This was followed by a popular column on Delhi in a Hindi newspaper mentioning that KK joined Kirori Mal College because of its music and theater traditions. Poet William Wordsworth once wrote, “Bliss it was in that dawn to be alive, But to be young was very heaven.” He did not write this about Delhi University but those who passed through its portals in 1980s-90s would swear by Wordsworth’s words.

By 1980s, the story of Delhi University was not only about St Stephen’s College on the main avenue and the one opposite to it – the Hindu College. It had travelled further down the road to Ramjas, Kirori Mal and Hansraj.

In those days there used to be Delhi Transport Corporation (DTC) bus service numbered 210, which started from Ramjas College in Maurice Nagar, turned left went to Bungalow Road, touched Hansraj and then again turned left crossed Kirori Mal College and came back on the main avenue for onward journey to the Central Secretariat. This service would be full in the evenings as many students stayed back after the DTC fleet of now-defunct U-Special buses had left, practicing theatre, music, debate, planning cultural extravaganzas and playing different sports.

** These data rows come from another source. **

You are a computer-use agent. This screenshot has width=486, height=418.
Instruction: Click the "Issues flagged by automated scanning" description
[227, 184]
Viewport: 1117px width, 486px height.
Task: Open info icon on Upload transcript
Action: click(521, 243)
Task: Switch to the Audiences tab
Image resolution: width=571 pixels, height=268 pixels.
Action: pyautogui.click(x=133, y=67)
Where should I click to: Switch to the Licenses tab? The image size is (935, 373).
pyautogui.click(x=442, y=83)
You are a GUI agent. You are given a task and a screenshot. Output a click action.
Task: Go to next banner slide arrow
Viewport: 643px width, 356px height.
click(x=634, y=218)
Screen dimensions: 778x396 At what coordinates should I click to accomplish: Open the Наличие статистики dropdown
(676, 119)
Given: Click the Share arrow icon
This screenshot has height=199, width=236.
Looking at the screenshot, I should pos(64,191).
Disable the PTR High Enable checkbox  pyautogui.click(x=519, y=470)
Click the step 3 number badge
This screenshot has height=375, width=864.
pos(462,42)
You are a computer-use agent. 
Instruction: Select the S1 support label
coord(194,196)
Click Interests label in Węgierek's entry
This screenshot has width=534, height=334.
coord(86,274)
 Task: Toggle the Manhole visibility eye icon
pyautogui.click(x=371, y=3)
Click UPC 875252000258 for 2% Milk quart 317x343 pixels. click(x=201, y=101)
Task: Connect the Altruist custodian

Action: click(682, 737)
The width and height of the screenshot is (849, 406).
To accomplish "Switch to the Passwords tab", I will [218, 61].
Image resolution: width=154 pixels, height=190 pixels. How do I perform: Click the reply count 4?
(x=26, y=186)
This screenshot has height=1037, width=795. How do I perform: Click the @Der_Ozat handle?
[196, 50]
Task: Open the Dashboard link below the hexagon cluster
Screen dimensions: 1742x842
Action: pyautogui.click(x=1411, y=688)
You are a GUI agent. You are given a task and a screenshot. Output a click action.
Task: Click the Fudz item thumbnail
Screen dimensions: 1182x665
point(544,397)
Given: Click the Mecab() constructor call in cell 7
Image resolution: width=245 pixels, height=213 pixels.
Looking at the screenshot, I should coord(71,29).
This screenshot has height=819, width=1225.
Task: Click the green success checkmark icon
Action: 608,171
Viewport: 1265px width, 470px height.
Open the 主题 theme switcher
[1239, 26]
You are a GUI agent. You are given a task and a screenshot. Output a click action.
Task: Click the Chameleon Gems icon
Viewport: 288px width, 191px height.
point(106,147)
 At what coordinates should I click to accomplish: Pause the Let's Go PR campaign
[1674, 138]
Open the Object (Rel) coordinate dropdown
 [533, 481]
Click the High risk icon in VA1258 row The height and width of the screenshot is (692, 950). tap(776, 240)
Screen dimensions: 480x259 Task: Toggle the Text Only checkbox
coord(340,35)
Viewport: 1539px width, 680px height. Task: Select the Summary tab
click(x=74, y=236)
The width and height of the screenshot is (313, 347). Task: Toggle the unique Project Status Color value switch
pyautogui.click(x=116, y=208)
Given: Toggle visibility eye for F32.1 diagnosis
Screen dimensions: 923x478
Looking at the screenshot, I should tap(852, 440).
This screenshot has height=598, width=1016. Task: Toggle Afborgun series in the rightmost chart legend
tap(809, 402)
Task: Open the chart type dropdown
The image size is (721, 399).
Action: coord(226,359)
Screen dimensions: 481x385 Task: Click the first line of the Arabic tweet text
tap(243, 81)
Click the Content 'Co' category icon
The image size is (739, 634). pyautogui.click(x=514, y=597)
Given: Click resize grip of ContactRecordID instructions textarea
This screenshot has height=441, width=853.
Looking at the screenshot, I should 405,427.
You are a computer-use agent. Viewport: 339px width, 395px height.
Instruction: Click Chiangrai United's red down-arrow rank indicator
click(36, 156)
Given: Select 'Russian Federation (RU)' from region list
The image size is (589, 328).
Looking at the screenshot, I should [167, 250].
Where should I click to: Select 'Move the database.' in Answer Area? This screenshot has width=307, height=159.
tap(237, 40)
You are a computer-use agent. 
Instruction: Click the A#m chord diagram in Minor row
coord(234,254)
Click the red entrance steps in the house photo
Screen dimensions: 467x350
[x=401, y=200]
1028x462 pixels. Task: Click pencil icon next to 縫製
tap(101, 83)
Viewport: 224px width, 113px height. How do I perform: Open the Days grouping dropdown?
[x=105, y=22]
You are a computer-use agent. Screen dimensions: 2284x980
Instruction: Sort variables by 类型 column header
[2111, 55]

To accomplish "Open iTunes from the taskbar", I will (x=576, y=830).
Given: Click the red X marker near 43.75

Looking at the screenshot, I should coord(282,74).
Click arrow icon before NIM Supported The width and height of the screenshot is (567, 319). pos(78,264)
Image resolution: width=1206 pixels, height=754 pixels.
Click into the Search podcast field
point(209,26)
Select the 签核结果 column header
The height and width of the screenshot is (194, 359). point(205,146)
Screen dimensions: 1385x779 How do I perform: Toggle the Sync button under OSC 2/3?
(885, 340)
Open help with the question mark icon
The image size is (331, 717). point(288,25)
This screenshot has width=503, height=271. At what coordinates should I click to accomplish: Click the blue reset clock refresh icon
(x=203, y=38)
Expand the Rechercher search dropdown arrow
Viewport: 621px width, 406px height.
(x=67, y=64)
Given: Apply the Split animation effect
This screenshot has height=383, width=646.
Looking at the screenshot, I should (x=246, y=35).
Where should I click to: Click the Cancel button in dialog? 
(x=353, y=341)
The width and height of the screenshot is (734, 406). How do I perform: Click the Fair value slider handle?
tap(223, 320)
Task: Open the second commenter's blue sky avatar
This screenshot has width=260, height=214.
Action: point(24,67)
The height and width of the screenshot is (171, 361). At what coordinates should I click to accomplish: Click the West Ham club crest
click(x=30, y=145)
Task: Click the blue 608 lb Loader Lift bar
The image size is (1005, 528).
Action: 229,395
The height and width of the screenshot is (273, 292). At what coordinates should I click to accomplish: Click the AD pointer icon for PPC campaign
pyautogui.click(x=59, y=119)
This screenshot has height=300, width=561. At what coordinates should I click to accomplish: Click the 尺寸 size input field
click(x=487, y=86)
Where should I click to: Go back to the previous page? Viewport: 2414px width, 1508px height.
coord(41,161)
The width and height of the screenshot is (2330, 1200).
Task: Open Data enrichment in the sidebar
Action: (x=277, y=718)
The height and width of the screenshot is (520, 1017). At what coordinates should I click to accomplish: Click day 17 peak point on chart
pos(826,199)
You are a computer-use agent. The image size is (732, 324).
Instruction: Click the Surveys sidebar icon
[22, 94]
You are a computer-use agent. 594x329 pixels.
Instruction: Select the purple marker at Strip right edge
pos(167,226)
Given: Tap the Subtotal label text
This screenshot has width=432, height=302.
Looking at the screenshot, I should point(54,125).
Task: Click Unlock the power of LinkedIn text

With Rajiv Gandhi becoming Prime Minister in 1984, the spirit of ‘to be young was very heaven’ pervaded the campuses. Each of the newer colleges started to excel. Kirori Mal College stood out for its theatre society – The Players and Music, the music group. The theatre group was founded by legendary teacher Frank Thakurdass in the 1950s and in the 1980s was living on the laurels of having produced Amitabh Bachchan, Vishwa Mohan Badola, Kulbhushan Kharbanda, Dinesh Thakur and of course Satish Kaushik.

It’s said comparisons are odious, but it would not be out of place to mention that the 1980s-90s were more productive than the past three decades not just for theatre but also for music. This credit should go to the two faculty members who helmed the two societies – Keval Arora (The Players) and Sumitra Mohanty (Musoc). They too were young in that time and era. They had a mentor in the stern-looking college principal NS Pradhan.

One of the obituaries mentioned that KK was not a trained singer, that is he did not train in classical music by attending a ‘gharana’ (traditional school). But did he not measure up to those who did go to such schools?

KK belonged to that generation of DU that saw doors being slammed open and people charting out onto paths not trodden before. While civil services remained on the platter but music, cinema, theatre, corporate world, social sector, print and television journalism, stock market, and corporate communication among others now featured prominently on the menu.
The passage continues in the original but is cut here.